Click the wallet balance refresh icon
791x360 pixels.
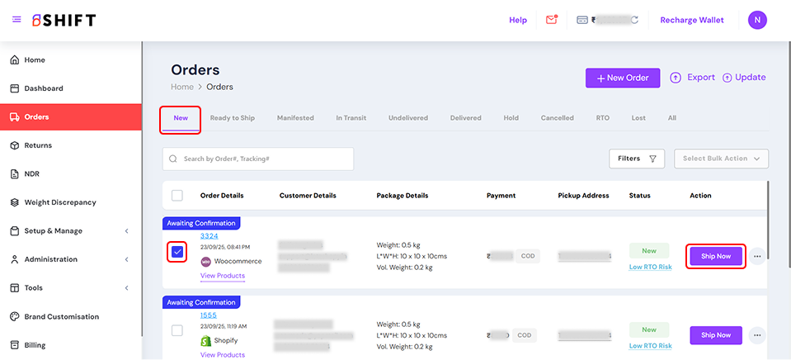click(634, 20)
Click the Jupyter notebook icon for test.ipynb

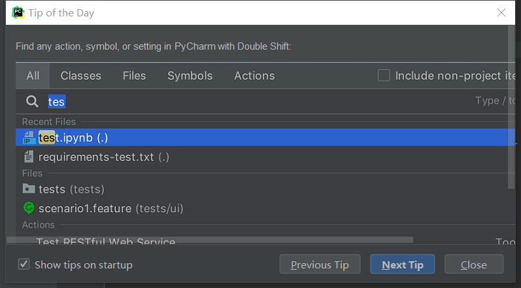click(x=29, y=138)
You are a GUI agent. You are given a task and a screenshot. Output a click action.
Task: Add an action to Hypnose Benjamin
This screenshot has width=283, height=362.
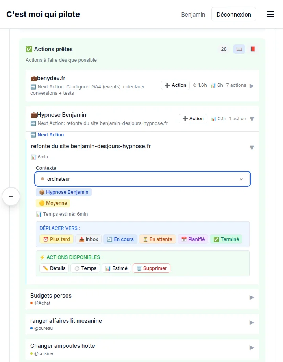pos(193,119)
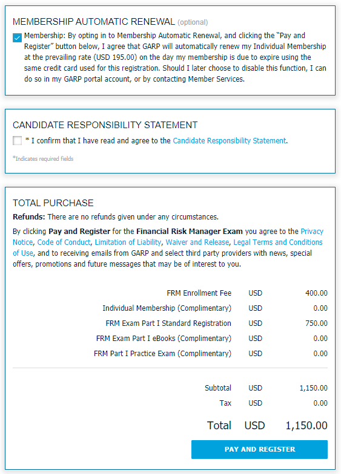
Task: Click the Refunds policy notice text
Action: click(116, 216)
□ □ □
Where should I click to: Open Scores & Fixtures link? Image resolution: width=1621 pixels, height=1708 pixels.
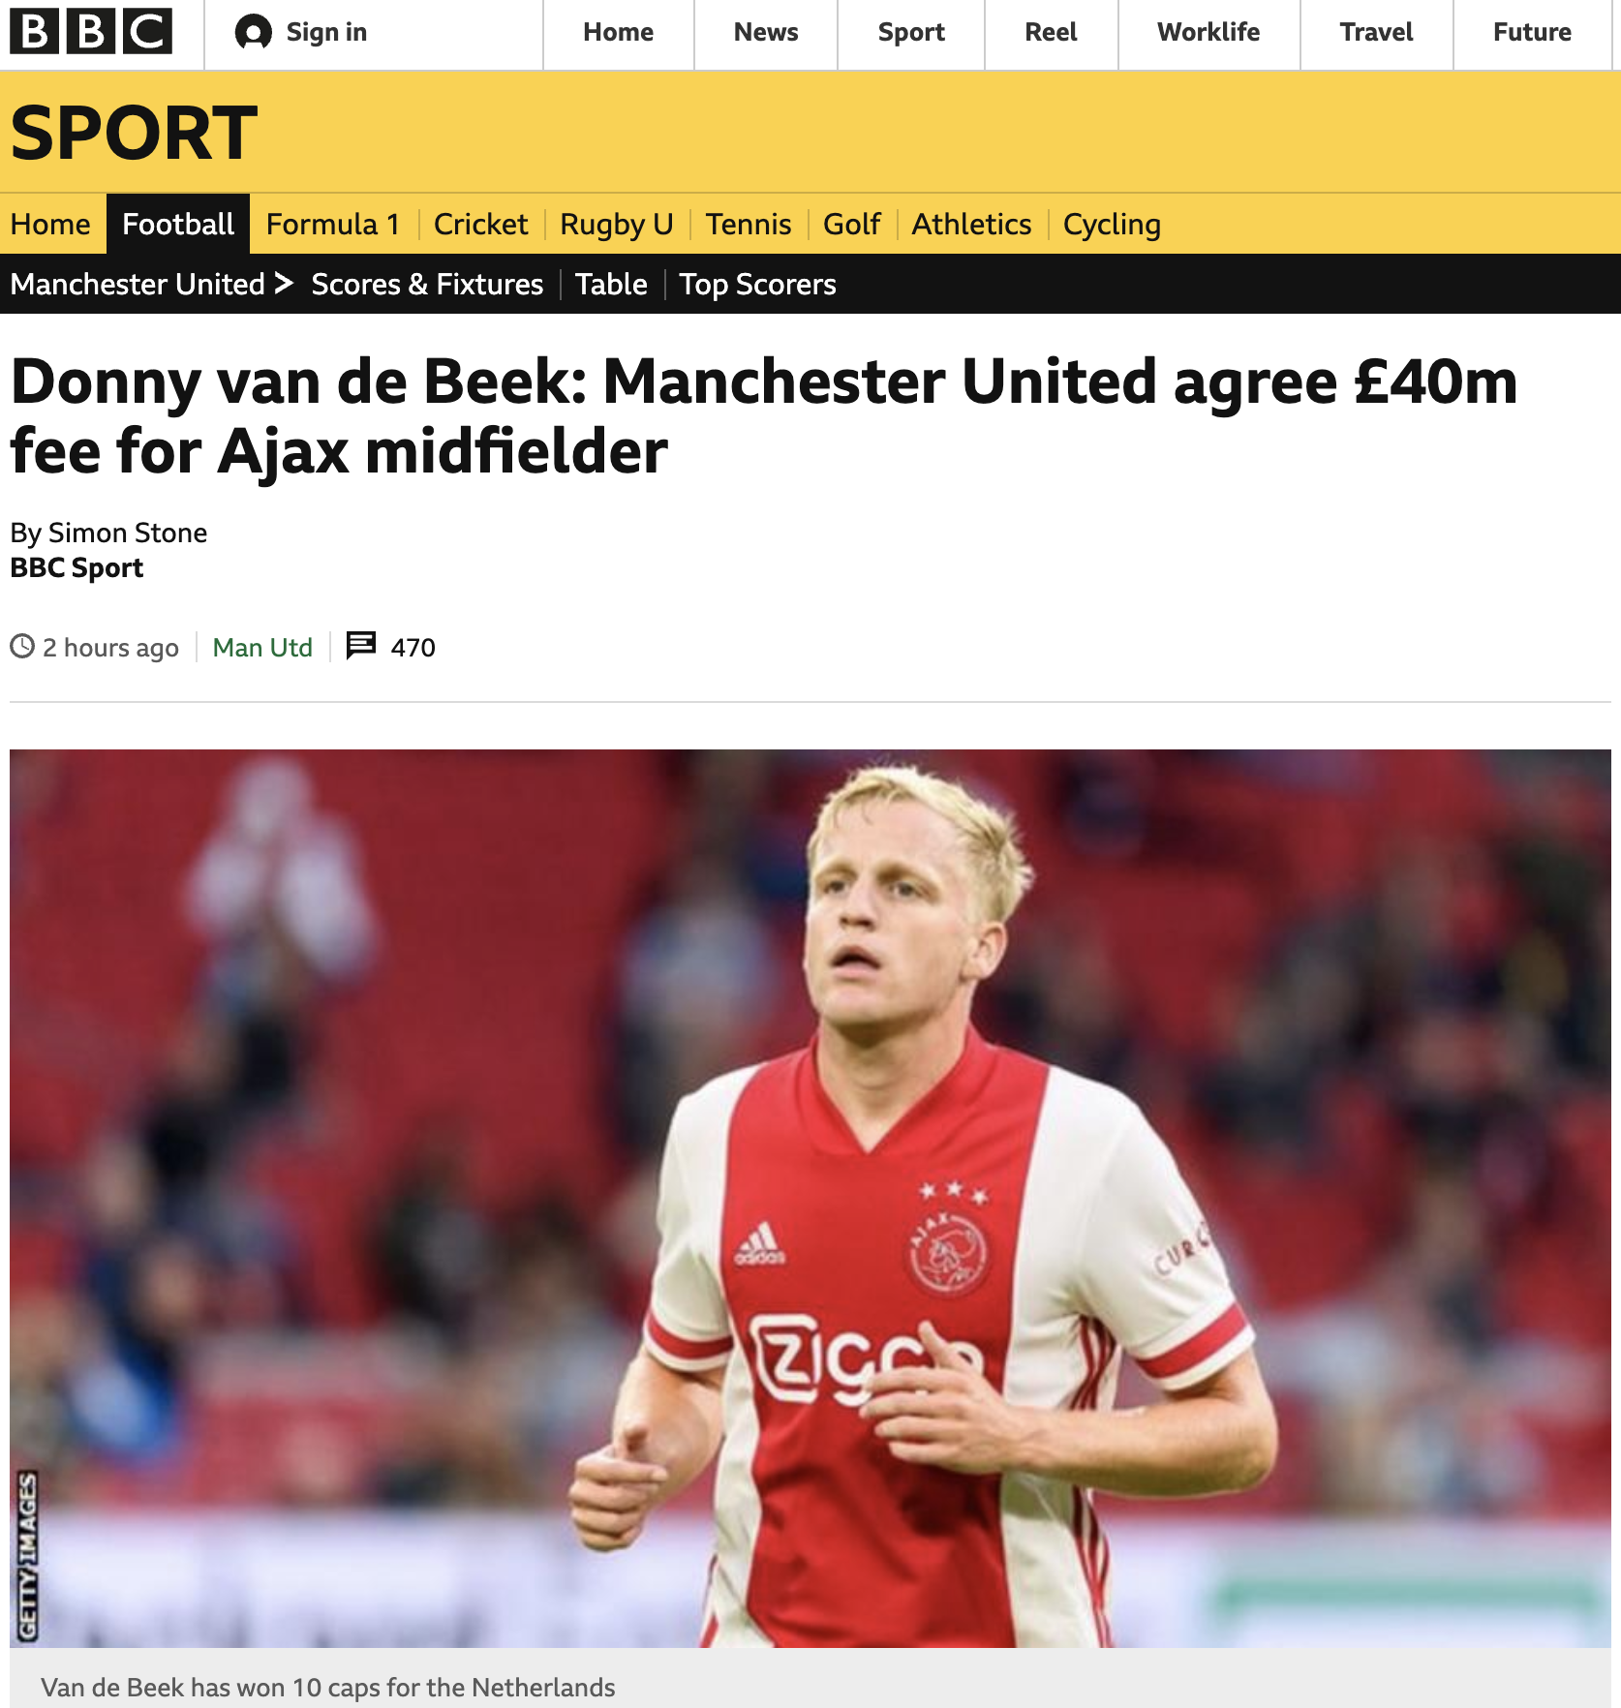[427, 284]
□ □ □
Reproduce, word for word, only the lines in the records above from the line with "Click the wallet balance refresh icon" through the line with "Task: Add an action to Hypnose Benjamin", including both ends; omit the pictures.

Written solution =>
Click the wallet balance refresh icon
791x360 pixels.
click(634, 20)
Click the Jupyter notebook icon for test.ipynb

click(x=29, y=138)
You are a GUI agent. You are given a task and a screenshot. Output a click action.
Task: Add an action to Hypnose Benjamin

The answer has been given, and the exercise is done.